→ Liste des tâches
A. Répondez brièvement aux questions suivantes d'après l'entretien sur l'adolescence.
(i) Quels sont les trois grands tabous de l'humanité selon certains anthropologues ?
(ii) Quel numéro vert est cité à propos des questions posées par les jeunes ?
(iii) Quelle limite les adolescentes cherchent-elles en mettant en ligne des photos d'elles-mêmes ?
B. Rédigez la suite de l'entretien sur l'adolescence, à partir de sa dernière phrase.

→ Extrait du texte

++++++++

Jocelyn Lachance : La question de la moralité, au sens premier du terme, c'est-à-dire la recherche de ce qui est bien et de ce qui est mal, s'est toujours imposée à l'adolescence à la différence que le contexte contemporain n'offre plus toujours et à tous les adolescents et adolescentes des réponses claires. Ainsi, si pendant longtemps, on se tournait à tout coup vers les adultes (les aînés) pour trouver de telles réponses, de plus en plus souvent, c'est à travers l'interaction, voire la confrontation avec les pairs, que le "débat" s'impose. C'est donc sans surprise que des débordements peuvent apparaître. Notons que la question de la moralité s'articule généralement autour de ce que certains anthropologues nomment les trois grands tabous de l'humanité : la violence, la mort et, bien entendu, la sexualité.

N'est-ce pas paradoxal à l'heure de la banalisation du sexe et d'une libération de plus en plus poussée des mœurs ?

Non parce que l'idée de la banalisation du sexe et d'une libération des moeurs ne va pas de soi ou, du moins, elle va de pair avec son lot de questionnements. Comme le soulignent des anthropologues comme Thierry Goguel d'Allondans en France, la sexualité se lit partout mais se dit nulle part. C'est-à-dire que, oui, la sexualité est omniprésente autour de nous, mais cela ne veut pas dire que nos contemporains arrivent toujours à lui accorder du sens. Au contraire, les questions concernant la sexualité se multiplient, notamment autour de l'identité sexuée : qu'est-ce qu'un homme ? qu'est-ce qu'une femme ? Ou encore des modalités de rencontres : comment et où rencontrer l'autre ? À l'adolescence, ces questions sont omniprésentes : les questions posées par les jeunes dans les numéro verts comme "Fil santé jeune" le rappellent chaque jour... Dans l'absence de réponse, l'adoption de position radicale est malheureusement parfois rassurante...

Assiste-t-on à un phénomène comparable en France ? Depuis quand ? 

Ce type de régulation existe chez les adolescentes partout en Occident, et elle ne s'exprime pas seulement sur Internet. Par contre, il est toujours difficile de donner une date précise à de tels phénomènes car, bien souvent, ces derniers n'attiraient pas notre attention par le passé. Mais prenez le temps de questionner vos aînés autour de vous, et rapidement vous verrez que ce type de régulation des codes vestimentaires, mais aussi des attitudes, entre les filles, n'est pas nouveau et connaissait déjà avant internet des expressions parfois violentes. Les études sur l'imposition de normes à l'adolescence, comme celles de Pasquier en France, rappellent que le regard des uns sur les autres et des unes sur les autres ne s'impose pas toujours sans violence. Concernant ce qui est visible sur Internet, il existe effectivement une crainte explicite chez les adolescentes lorsqu'elles mettent en ligne certaines photos d'elles-mêmes et qu'elles cherchent précisément la limite "acceptable" : rester sexy sans devenir vulgaire...

++++++++

→ Données fournies
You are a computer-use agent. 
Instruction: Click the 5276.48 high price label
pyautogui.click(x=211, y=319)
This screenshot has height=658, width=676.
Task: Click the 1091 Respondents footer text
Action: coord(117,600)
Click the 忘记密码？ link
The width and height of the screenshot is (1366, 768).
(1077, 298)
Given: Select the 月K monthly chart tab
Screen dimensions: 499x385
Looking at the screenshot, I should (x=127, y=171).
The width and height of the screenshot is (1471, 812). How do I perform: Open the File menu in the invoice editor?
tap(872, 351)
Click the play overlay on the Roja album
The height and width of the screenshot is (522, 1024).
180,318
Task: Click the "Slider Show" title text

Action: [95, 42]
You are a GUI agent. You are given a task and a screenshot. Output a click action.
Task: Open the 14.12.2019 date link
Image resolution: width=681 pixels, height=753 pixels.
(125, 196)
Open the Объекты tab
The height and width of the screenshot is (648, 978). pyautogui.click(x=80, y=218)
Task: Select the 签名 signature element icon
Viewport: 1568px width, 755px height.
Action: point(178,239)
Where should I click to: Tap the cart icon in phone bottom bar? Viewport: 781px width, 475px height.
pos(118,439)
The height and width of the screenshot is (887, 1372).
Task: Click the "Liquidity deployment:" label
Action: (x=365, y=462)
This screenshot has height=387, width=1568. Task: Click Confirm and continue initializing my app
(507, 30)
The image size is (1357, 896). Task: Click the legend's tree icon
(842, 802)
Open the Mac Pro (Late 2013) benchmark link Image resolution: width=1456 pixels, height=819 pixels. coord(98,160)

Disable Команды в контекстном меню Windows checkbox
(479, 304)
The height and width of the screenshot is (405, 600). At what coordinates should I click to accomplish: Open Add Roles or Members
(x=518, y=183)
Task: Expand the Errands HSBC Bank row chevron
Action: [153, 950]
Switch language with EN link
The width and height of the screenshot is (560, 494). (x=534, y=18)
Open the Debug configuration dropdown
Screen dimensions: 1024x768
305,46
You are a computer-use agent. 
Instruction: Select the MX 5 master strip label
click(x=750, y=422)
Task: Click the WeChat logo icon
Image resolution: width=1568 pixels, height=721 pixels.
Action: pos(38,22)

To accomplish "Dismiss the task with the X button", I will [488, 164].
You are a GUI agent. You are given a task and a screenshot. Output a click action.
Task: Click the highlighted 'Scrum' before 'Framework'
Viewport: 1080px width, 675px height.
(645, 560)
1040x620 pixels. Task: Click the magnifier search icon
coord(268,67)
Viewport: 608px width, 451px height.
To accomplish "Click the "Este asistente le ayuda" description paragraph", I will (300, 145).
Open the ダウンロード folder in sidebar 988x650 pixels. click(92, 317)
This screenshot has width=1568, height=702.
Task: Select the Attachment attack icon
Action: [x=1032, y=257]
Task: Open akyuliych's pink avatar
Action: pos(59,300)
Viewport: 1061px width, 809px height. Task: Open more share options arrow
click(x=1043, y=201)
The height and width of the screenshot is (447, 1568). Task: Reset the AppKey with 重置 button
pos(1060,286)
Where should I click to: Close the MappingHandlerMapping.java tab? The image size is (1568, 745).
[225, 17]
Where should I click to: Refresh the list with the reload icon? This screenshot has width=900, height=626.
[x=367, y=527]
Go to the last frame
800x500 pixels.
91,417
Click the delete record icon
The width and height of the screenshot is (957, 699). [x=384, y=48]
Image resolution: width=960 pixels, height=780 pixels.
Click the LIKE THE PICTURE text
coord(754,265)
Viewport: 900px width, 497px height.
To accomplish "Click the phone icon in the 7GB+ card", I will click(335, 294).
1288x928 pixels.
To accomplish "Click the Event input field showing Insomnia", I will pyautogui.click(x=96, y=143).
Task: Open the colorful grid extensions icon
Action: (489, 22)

++++++++

→ Réponses par tâche
A.
(i) La violence, la mort et la sexualité.
(ii) « Fil santé jeune ».
(iii) Rester sexy sans devenir vulgaire.

B.
Que révèle le slut-shaming qui consiste à donner des leçons de comportement sexuel aux femmes ? Est-ce un phénomène sexiste ou les hommes peuvent également en être victimes sous d'autres formes ?  

Je ne sais pas si le slut-shaming consiste davantage à donner des leçons de comportements sexuels aux femmes qu'à révéler le questionnement de jeunes filles qui cherchent à travers l'affirmation d'une position ferme des retours et donc des réponses à un questionnement qui les taraude. Le caractère "public" de ce type d'échange montre bien qu'il s'agit de la revendication d'un point de vue que l'on veut faire exister, car ces jeunes n'évitent pas la confrontation, au contraire. Chez les garçons, des échanges du même type peuvent avoir lieu, mais elles toucheront généralement la question de la virilité et de l'identité sexuée, que nous pouvons lire comme la version masculine du slut-shaming.

Quelles peuvent être les conséquences psychologiques du "slut-shaming " sur les adolescents ? 

Mes collègues psychologues seraient sans doute mieux placé que moi pour répondre, mais une chose est certaine : ce phénomène du slut-shaming est représentatif de ce que change Internet depuis quelques années, et Internet ne fait pas apparaître de nouveaux comportements, mais plutôt leur donne une nouvelle visibilité. De tels échanges dans la cour d'école ne retiennent pas notre attention, soit parce que les adultes ne les ont pas entendus, soit parce qu'ils les ont ignorés... Les traces rendues visibles sur le net nous forcent à nous interroger et à prendre position. Mais je crois que cela nous dit que les espaces de débat sur de tels sujets ne sont peut-être plus assez nombreux pour ces adolescentes qui se posent des questions importantes. Ce phénomène peut être pris bêtement comme un problème majeur, un scandale, le symbole d'une décadence (comme nous le faisons malheureusement trop souvent). Je proposerais plutôt de le voir comme un message que nos adolescentes nous envoient et auxquels il importe de répondre.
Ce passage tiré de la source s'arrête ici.